Selected excerpt:
Why is it that when we happen upon a "documentary" film we expect undiluted objectivity? How is that even possible, short of leaving a camera running in wide shot and without edits? Even then, the "eyes" don't explain every point of view. The very interests, causes, or passions that drive filmmakers are the very ones that serve to create a bias, often not exactly hidden. These days we are wary of the phrase "fair and balanced" because we realize any entity that makes such a statement is protesting too much. Even when someone tries to give equal time to warring parties, invariably the scale will tip.
1974's HEARTS AND MINDS, which makes no secret of its point of view, has proven to be one of the most controversial docs ever made. Nearly 40 years on, it continues to inspire extraordinarily fiery debates and inflammatory posts in periodicals and on the Internet. When this film took the Best Documentary Oscar, Bob Hope and Frank Sinatra openly denounced it during the ceremony. Many films divide opinions and fan the flames, granted, but when your subject is one of the most unpopular, longest, and casualty laden wars in American history, there is a virtual built-in powderkeg. What perhaps stirs the kettle with a bit more brio are the editing choices director Peter Davis makes.

Exercise task 1: According to the passage on documentary bias, why are people now wary of the phrase "fair and balanced"? Answer in one to three sentences.
Exercise task 2:
Answer these questions from the passage on documentary bias:
(a) What three things drive filmmakers and also create a bias?
(b) Which two people openly denounced HEARTS AND MINDS during the Oscar ceremony?
(c) Who directed the film?
Exercise task 3: Reproduce everything in the passage on documentary bias from "1974's HEARTS AND" down to "Peter Davis makes.".

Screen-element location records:
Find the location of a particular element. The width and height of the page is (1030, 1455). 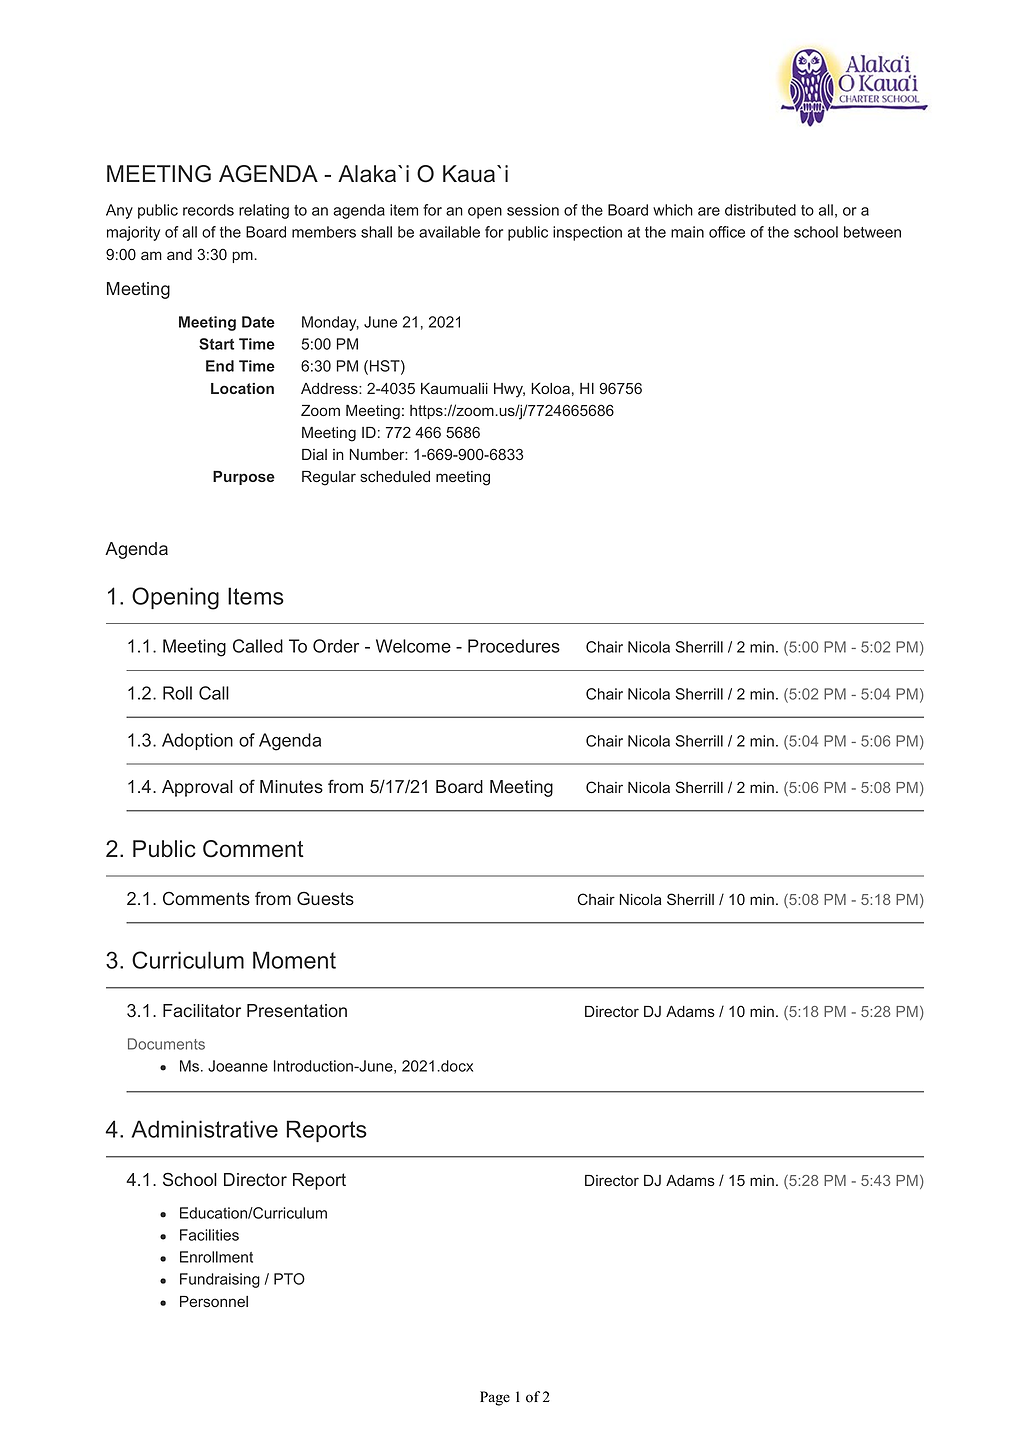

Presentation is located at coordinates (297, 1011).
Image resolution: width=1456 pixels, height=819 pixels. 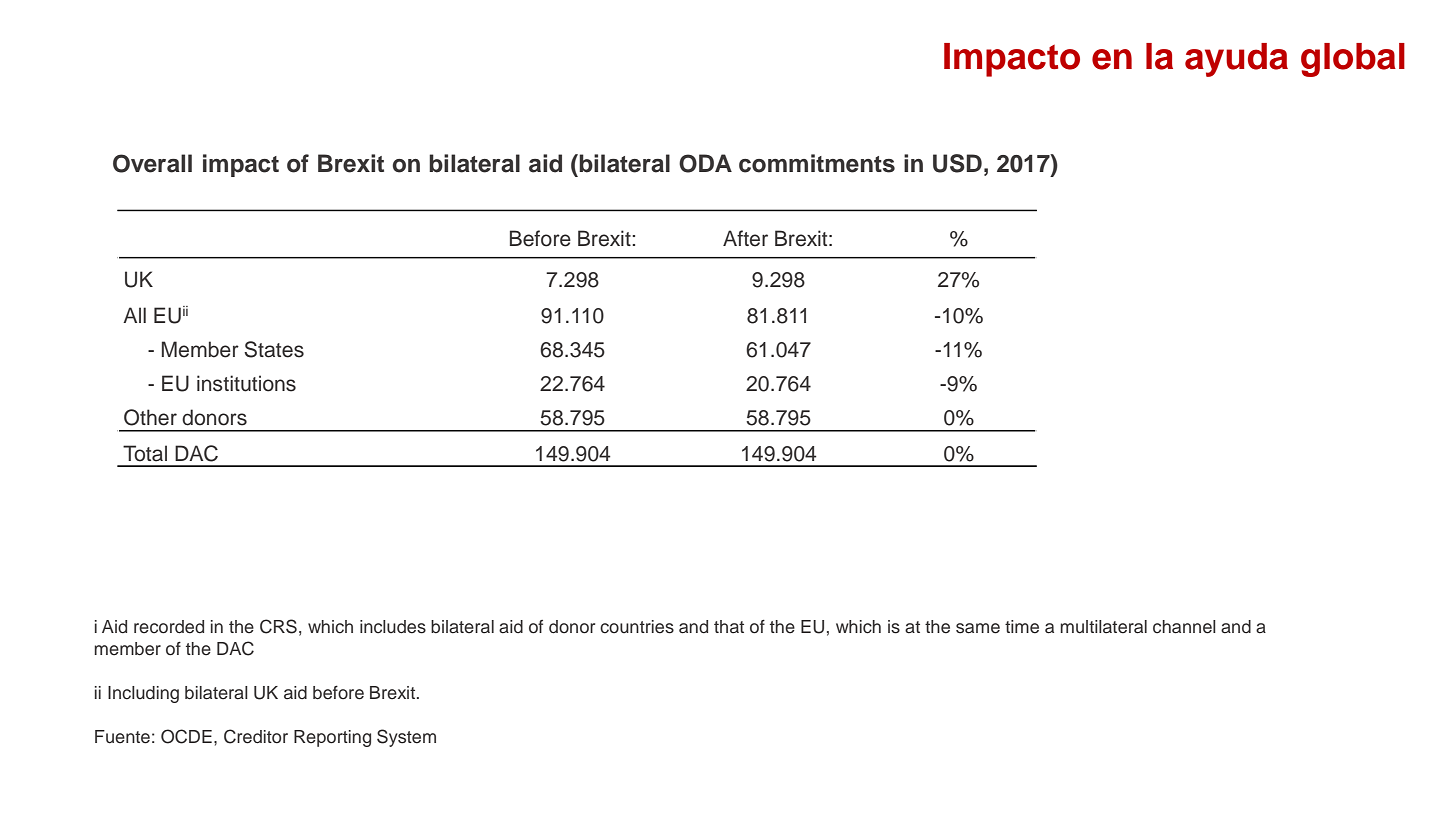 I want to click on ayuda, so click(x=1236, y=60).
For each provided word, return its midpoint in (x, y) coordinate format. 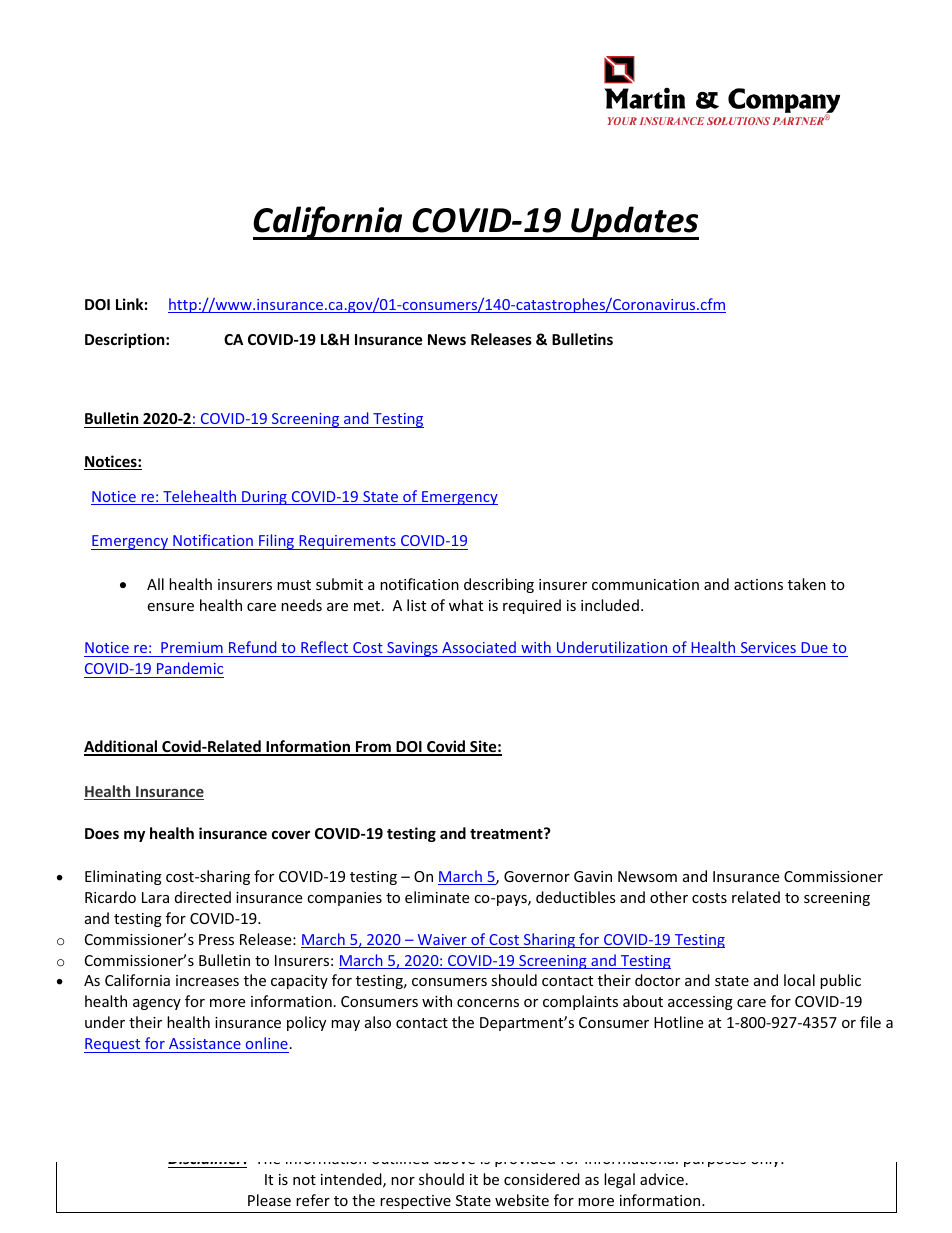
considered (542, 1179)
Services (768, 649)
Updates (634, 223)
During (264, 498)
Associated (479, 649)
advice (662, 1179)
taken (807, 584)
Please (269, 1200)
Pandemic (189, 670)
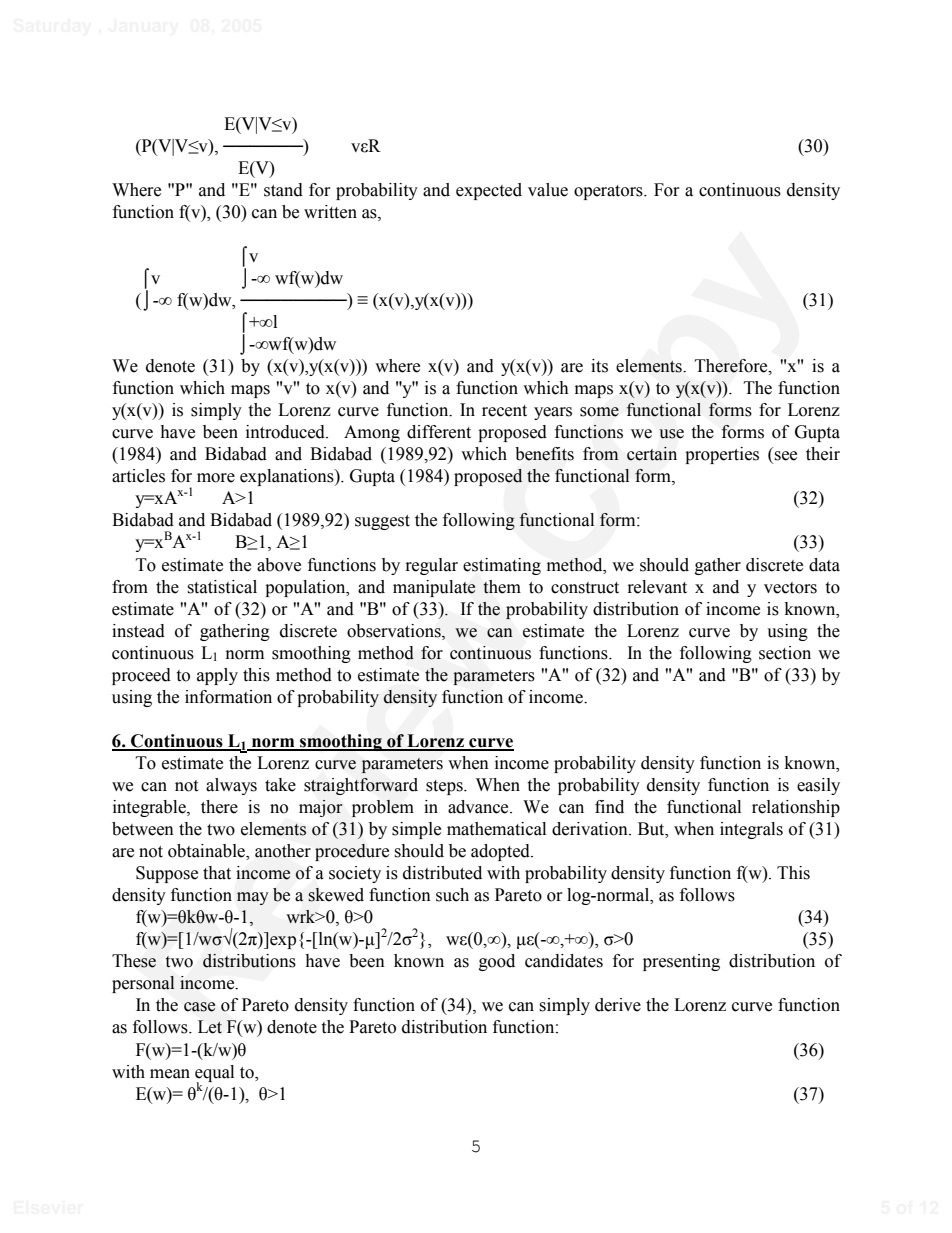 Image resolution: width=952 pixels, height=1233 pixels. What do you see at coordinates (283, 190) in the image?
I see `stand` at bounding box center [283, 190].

Exercise solution 1: People are wary of it because they realize that anyone who makes such a statement is protesting too much.

Exercise solution 2:
(a) Their interests, causes, or passions.
(b) Bob Hope and Frank Sinatra.
(c) Peter Davis.

Exercise solution 3:
1974's HEARTS AND MINDS, which makes no secret of its point of view, has proven to be one of the most controversial docs ever made. Nearly 40 years on, it continues to inspire extraordinarily fiery debates and inflammatory posts in periodicals and on the Internet. When this film took the Best Documentary Oscar, Bob Hope and Frank Sinatra openly denounced it during the ceremony. Many films divide opinions and fan the flames, granted, but when your subject is one of the most unpopular, longest, and casualty laden wars in American history, there is a virtual built-in powderkeg. What perhaps stirs the kettle with a bit more brio are the editing choices director Peter Davis makes.